ANALYSIS: Was your connection down this week? BT broadband suffered from two separate data centre outages in two consecutive days. Here’s what happened
If you’re one of the more than eight million subscribers to BT broadband, you may have noticed a few issues with your connection this week.
Two separate outages affected as many as one tenth of the company’s customer base, incidents that naturally caused disruption for the businesses that are reliant on the country’s largest internet service provider (ISP).
— motherofthebride (@moboutfits) July 21, 2016
Services were affected on both Wednesday 20 July and Thursday 21 July, but what exactly happened?

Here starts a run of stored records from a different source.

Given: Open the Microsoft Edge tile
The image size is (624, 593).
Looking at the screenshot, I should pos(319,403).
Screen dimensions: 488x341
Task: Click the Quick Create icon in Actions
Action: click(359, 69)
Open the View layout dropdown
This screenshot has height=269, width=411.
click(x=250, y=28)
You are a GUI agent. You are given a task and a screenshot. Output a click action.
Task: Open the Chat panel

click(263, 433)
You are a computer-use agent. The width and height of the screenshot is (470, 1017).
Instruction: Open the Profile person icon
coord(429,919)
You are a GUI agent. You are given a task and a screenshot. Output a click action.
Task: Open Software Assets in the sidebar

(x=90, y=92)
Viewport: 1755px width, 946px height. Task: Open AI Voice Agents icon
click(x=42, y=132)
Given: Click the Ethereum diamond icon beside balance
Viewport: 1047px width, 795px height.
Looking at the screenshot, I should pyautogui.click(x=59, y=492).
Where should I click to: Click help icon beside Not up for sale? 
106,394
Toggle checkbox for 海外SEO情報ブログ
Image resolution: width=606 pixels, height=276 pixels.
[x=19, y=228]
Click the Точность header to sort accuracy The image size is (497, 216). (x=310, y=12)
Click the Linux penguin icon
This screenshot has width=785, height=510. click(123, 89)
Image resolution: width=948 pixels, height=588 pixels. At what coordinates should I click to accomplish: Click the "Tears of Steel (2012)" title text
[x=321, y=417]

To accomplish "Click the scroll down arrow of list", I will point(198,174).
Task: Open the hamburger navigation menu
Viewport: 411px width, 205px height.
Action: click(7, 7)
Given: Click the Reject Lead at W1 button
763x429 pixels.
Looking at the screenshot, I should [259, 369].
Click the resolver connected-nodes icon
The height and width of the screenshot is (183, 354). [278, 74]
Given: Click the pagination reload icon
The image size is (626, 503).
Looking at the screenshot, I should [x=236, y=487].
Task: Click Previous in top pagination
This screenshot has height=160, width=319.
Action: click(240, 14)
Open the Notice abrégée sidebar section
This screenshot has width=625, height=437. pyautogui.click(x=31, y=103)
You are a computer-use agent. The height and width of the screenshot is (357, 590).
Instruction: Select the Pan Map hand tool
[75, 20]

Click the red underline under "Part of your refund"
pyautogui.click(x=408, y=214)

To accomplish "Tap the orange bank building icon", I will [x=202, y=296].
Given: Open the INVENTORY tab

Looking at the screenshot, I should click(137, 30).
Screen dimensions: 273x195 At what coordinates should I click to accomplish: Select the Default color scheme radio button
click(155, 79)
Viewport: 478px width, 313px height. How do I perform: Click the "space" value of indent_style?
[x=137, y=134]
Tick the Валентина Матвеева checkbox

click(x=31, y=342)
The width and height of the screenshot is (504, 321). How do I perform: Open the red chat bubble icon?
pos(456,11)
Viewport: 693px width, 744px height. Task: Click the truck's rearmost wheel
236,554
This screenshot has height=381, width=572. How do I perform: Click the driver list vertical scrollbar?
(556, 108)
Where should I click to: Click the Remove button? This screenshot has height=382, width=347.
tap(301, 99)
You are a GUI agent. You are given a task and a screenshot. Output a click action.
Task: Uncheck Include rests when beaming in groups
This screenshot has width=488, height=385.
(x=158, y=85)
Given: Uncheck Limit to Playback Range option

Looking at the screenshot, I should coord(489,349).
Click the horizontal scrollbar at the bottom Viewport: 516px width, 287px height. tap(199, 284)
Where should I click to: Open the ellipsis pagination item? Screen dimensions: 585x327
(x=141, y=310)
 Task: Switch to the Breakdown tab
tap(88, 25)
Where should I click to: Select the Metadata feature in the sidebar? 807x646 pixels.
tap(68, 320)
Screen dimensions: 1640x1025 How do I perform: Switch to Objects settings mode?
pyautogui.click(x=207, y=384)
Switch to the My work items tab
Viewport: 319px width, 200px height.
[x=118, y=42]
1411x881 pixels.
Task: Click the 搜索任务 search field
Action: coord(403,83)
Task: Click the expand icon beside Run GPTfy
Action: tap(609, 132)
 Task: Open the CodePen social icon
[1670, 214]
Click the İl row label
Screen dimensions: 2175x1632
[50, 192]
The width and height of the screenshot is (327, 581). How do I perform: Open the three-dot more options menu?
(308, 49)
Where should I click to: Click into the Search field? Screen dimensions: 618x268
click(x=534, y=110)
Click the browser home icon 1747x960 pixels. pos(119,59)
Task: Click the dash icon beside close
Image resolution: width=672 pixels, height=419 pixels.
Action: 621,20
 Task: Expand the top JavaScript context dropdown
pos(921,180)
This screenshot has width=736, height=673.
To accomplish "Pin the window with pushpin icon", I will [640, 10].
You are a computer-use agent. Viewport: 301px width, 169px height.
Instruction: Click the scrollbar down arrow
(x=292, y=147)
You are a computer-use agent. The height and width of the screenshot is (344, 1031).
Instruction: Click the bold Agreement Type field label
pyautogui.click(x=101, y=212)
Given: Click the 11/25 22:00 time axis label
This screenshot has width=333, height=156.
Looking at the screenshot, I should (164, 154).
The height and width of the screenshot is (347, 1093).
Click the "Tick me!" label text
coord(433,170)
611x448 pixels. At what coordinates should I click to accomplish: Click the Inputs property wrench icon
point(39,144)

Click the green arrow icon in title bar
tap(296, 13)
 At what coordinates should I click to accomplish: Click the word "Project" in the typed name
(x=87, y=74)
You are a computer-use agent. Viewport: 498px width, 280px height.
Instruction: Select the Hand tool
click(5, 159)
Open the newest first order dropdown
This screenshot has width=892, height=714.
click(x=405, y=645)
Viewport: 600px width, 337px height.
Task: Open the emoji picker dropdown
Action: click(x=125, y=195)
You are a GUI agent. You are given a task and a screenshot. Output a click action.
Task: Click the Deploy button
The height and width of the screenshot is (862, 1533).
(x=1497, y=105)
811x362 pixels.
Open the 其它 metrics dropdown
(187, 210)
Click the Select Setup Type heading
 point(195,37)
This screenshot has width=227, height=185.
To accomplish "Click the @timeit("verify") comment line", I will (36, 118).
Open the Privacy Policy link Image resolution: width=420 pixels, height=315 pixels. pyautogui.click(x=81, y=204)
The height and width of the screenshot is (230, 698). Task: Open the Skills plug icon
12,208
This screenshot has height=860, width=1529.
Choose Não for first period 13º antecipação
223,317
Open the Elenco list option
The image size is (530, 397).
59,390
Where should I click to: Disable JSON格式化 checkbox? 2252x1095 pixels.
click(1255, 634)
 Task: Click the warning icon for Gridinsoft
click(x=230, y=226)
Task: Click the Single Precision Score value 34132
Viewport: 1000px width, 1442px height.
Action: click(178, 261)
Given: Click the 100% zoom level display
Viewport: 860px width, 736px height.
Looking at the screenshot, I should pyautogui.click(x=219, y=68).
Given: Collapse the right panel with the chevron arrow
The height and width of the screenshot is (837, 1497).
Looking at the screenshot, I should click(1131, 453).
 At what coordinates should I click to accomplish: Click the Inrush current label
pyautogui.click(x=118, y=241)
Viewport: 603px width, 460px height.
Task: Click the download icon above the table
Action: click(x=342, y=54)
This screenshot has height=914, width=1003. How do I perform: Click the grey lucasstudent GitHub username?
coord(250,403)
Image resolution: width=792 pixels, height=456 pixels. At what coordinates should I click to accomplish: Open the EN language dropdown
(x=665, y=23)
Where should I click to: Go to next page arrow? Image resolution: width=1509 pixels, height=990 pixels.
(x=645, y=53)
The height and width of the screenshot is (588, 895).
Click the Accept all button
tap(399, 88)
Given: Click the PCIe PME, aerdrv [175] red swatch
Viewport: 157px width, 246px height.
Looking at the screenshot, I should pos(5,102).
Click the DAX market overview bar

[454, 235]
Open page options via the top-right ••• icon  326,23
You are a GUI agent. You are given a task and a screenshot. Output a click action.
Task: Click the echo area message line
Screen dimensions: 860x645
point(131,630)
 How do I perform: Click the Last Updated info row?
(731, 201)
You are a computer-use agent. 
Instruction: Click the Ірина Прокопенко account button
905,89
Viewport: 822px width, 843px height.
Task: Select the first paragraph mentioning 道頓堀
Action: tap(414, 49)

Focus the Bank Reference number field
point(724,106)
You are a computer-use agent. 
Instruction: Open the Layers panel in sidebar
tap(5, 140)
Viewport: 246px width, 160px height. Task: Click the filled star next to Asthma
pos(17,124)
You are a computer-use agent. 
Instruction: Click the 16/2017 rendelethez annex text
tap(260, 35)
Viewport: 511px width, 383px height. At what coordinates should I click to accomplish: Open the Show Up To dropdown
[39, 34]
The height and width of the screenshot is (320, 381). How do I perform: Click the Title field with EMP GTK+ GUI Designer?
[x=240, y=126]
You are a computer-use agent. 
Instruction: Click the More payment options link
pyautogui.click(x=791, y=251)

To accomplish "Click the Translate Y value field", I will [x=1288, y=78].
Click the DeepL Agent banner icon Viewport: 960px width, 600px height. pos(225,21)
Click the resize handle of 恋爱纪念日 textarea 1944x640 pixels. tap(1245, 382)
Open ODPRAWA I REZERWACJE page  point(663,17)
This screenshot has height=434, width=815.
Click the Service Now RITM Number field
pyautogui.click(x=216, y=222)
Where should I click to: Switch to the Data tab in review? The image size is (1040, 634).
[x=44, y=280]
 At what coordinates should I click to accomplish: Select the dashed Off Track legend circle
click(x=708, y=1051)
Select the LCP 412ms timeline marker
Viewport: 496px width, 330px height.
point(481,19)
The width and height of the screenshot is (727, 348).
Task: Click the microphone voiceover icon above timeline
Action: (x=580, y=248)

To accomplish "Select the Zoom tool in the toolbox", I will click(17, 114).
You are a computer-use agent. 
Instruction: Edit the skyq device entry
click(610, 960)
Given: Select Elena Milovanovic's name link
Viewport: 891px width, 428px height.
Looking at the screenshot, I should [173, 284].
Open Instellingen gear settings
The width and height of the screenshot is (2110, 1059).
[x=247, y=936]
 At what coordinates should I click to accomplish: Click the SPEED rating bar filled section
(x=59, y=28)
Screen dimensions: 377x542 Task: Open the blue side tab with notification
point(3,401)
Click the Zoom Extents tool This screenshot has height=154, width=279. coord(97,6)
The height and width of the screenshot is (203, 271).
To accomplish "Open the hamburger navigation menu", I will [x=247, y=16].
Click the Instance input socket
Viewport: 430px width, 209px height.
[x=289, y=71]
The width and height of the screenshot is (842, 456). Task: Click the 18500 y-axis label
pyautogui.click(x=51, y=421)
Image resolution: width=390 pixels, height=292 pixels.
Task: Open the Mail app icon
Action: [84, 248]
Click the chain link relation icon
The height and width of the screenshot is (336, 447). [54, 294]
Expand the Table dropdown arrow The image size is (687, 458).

Up to ten percent of BT customers were left without broadband for a number of hours following a loss of power at a data centre in London’s Docklands between 07:55 and 08:17 BST.
The Equinix-owned Telecity LD8 data centre houses equipment for the London Internet Exchange (LINX), which is a BT supplier and it was this that caused the disruption to the broadband network. Power was restored to equipment by 08:17 apart from a single device and full power was restored at 09:15.
The root cause of the issue was a faulty UPS (uninterrupted power supply) system, Equnix said, adding it was working with customers to minimise the impact. BT engineers were still working to fix the problems at 11:07am and service was restored just after midday.
But then, almost exactly 24 hours later, BT customers were reporting further disruption. Astonishingly, a second power outage at a different data centre from a different supplier was behind it. This time it was Telehouse, which blamed the tripping of a circuit breaker with its Telehouse North facility.
“Telehouse can confirm that an equipment failure led to service disruption within its Telehouse North data centre in London this morning,” said the data centre firm. “Regrettably, this incident resulted in the loss of service for a specific and limited group of customers within the building for which we apologise. Telehouse engineers moved swiftly to rectify the problem and all services were fully restored by 1.30pm.
This time, up to five percent of BT’s user base was affected, causing the ISP to redirect traffic while its engineers took action.
Outages happen for all providers and neither case was BT’s direct fault but it is unlikely most customers will be aware of the root causes. After all, there is still confusion among the public about Openreach’s role in the installation and repair of telephone lines.
The most obvious takeaway is hardly Earth shattering: business are extremely reliant on their broadband connection. But it’s also remarkable how two separate power failures can take place on two consecutive days and create such mayhem for the UK’s Internet infrastructure.